Se eu me juntaria a uma excursão destas? Seria uma pena acompanhar o grupo e não poder parar para ver um detalhe da paisagem, ou para conversar com um guri na estrada, lá embaixo... Mas que delícia a companhia daqueles pássaros tão experientes em termos de voos a terras distantes! As tertúlias aéreas que teríamos valeriam, com certeza, por viagens inteiras.
E é por isso que os pássaros, de tempos em tempos, ficam trocando de posição no bando: aposto que estão é passando a cuia de chimarrão de mão em mão... Ou de asa em asa.
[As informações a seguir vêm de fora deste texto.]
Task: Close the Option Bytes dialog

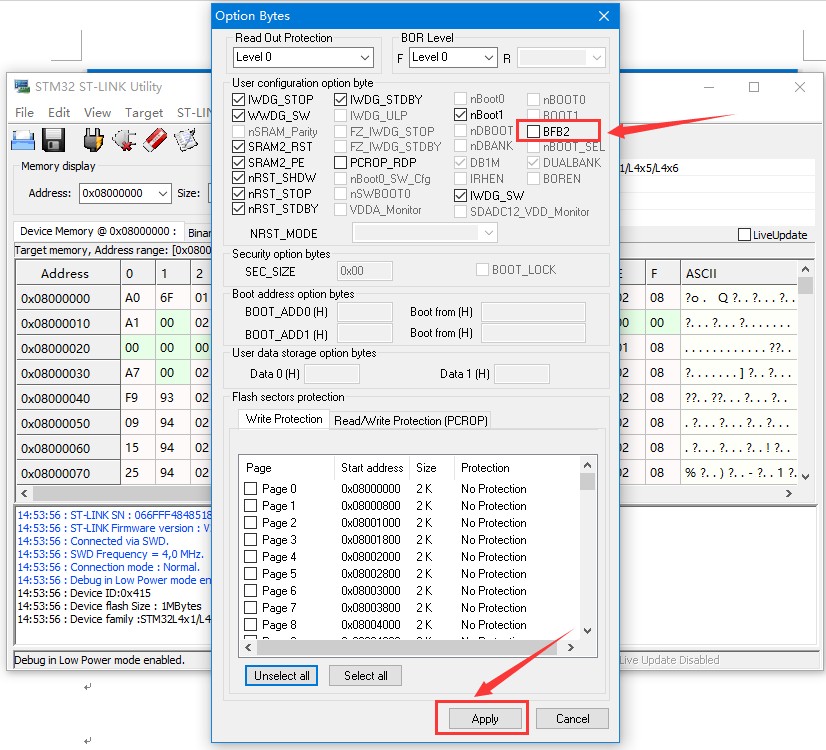Action: click(603, 16)
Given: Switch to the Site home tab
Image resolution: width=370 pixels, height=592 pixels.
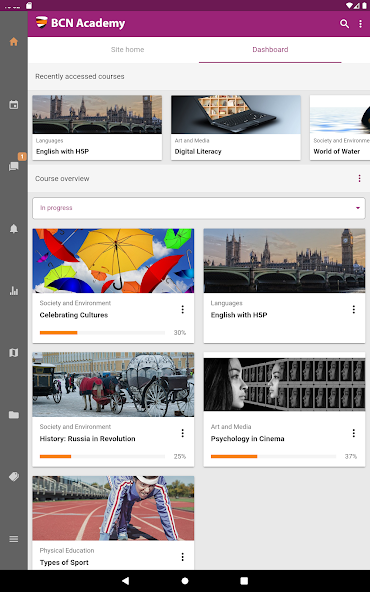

sexta-feira, 2 de outubro de 2009

Cidade Maravilhosa, Cidade Olímpica


O brasileiro, acima de tudo, é emoção. Isto ficou claro, hoje, na apresentação realizada em Copenhague. Enquanto o discurso das outras candidatas olímpicas apelava para a razão – tecnologia, investimentos em estrutura, condições logísticas – o Rio de Janeiro apelava para o coração. Os argumentos mais fortes foram os menos palpáveis: a ausência de edições anteriores dos jogos na América Latina, a festividade e a nossa fama (justificada ou não) de povo receptivo e simpático.
E então o suspense, a apoteose e o êxtase. Como na apuração dos desfiles de escolas de samba, a leitura do envelope desencadeou reações na cidade inteira e no país inteiro. Reações diversas (o apoio à candidatura foi grande, mas não unânime) com um ponto em comum: a emoção. Uns faziam muxoxo, outros fechavam a cara. Muitos festejaram na praia, gritando, dançando e cantando em diversos ritmos. Outros choraram.
Vejam a cena do presidente Lula chorando copiosamente, rosto afogueado, emoção incontida. Não me lembro de ter visto outro chefe de estado alguma vez numa demonstração tão profunda de emoção. Vejam a cena e digam: este cara pode ter muitos defeitos (e outras tantas qualidades), mas aí está uma reação maravilhosamente autêntica.
E merecida. Sei que ainda se vai falar muito das consequências da escolha do Rio de Janeiro, mas é fato que chegamos a um grau de reconhecimento internacional impensável há não muito tempo.
Não faltam críticas: a cidade tem problemas de transporte, de segurança, de hospedagem. E deveria ter outras prioridades. Bom, eu acho que está mais do que na hora de uma cidade que se pretende turística, e porta de entrada de estrangeiros, investir nisto tudo, e os Jogos Olímpicos são a oportunidade perfeita. Muitos dizem que somos um país corrupto e que o evento será um prato cheio para o desvio de dinheiro público. Eu não discordo, mas penso que não são os Jogos que vão agravar este problema. Se há corruptos, eles independem das Olimpíadas e precisam ser enfrentados com ou sem Jogos. Mais do que isso: se há corrupção e desonestidade, é preciso pensar: não estará ela em todos os níveis? Não somos um país democrático? Os “políticos” são a representação de toda a população. Por que seriam uma classe à parte? Não concordo com a atitude que muitos têm de lavar as mãos, atirando para “os políticos” a responsabilidade de todos os nossos problemas. Se há corrupção, ela é responsabilidade nossa. Pensemos nisto.
Mas não deixemos de pensar, também, que não se chega à toa ao ponto em que chegamos: a cidade e o país aclamados por representantes do mundo inteiro. Merecemos, sim, a festa. Eu, particularmente, adoro receber amigos em casa. Pois que venham, a festa está marcada: Rio de Janeiro, 2016.